El próximo lunes, en Bodegas Campos, su fundación celebrará un acto íntimo, para familiares y amigos --que son muchos--, en el que se rendirá homenaje a Francisco Campos, quien ha sido, y en cierta forma sigue siendo en la distancia, alma de este establecimiento que cumple en 2018 sus primeros 110 años de entrega a la tradición renovada a través del vino, la buena mesa y la cordialidad.
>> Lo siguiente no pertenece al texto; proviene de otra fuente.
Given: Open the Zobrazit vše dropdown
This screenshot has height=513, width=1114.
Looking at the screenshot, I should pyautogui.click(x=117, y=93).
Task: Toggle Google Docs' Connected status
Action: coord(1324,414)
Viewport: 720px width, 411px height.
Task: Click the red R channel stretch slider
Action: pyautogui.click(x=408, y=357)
Ese día se presentará el que han llamado Cuadernillo de los Campos, un primoroso librito que concentra como un perfume caro los hermosos textos que Pablo García Baena, íntimo de la casa, dedicó a esta familia de origen soriano afincada en Córdoba a primeros del siglo XX. A ella y a su afán por trasladar al negocio de la hostelería la quintaesencia de Córdoba y hacerlo envolviendo el paquete en papel de regalo cultural. La publicación ha sido editada por el poeta malagueño Rafael Inglada, que por cierto prepara las obras completas de García Baena para el 2021. En esa fecha el cofundador de Cántico hubiera cumplido el siglo --aunque, coqueto, nunca corrigió a los biógrafos que le quitaban dos años--; un cumpleaños que oficialmente se anticipó por empeño atrevido de Carmen Calvo cuando el escritor iba por los ochenta y tantos, y que a punto estuvo de celebrar en tiempo real si la muerte no se lo hubiera llevado el pasado enero con 96 años.

De haberse aferrado a la vida unos meses más, sin duda Pablo habría desafiado achaques y fríos de noviembre para asistir al tributo que se dedicará a Paco Campos, con quien tanto le unía desde jóvenes. El benjamín de los nueve hijos traídos al mundo por el fundador de aquel humilde despacho de vinos que fue prosperando en la calle Lineros recibirá a sus 84 años la primera Veleta de Plata, símbolo de la Fundación Bodegas Campos que, tras esta primera edición de honor, se entregará anualmente a personas o entidades que destaquen por su amor a Córdoba y la custodia de sus costumbres. En ese sentido, no podían haber escogido a nadie mejor que este hombre tímido pero perseverante en intenciones y afectos que aún hoy, casi cincuenta años después de haberse instalado en Málaga, sigue siendo una especie de duende protector de la firma hostelera. Y es que aunque este gentleman cordobés, de maneras dulces y modestia enfermiza, suele decir de sí mismo que es «un tipo esaborío con la suerte de haber querido a mucha gente», lo cierto es que a su sensibilidad se debe el poso artístico que atesoran los salones y patios de Bodegas Campos. Y a su calidez de trato --siempre consideró a los clientes amigos y como tales los obsequiaba-- la larguísima lista de nombres importantes, desde flamencos de postín a reinas, duquesas y mandatarios, que encontraron entre barriles y carteles antiguos de ferias y toros un rincón acogedor para entregarse a la fiesta.

Vino y simpatía fue una fórmula infalible que, a la hora de despedirse de su ciudad en busca de horizontes menos asfixiantes --sin llegar a romper amarras--, este tabernero sofisticado trasladó exitosamente a El Pimpi, el restaurante que montó con idéntica filosofía y estética en el centro de la capital malagueña. También en ese local, ayudado como en Córdoba por el artista Tomás Egea, el empresario avispado supo crear una atmósfera acogedora basada en el rescate de lo popular sin renunciar a innovaciones. Y todo ello completado con ese plus de charlas, recitales poéticos o cante jondo que lo mismo atrae al cliente de la tierra que al turista. En suma, una forma de hacer hostelería con alma que tantas alegrías ha dado a Paco Campos. Casi tantas como las que ha repartido él.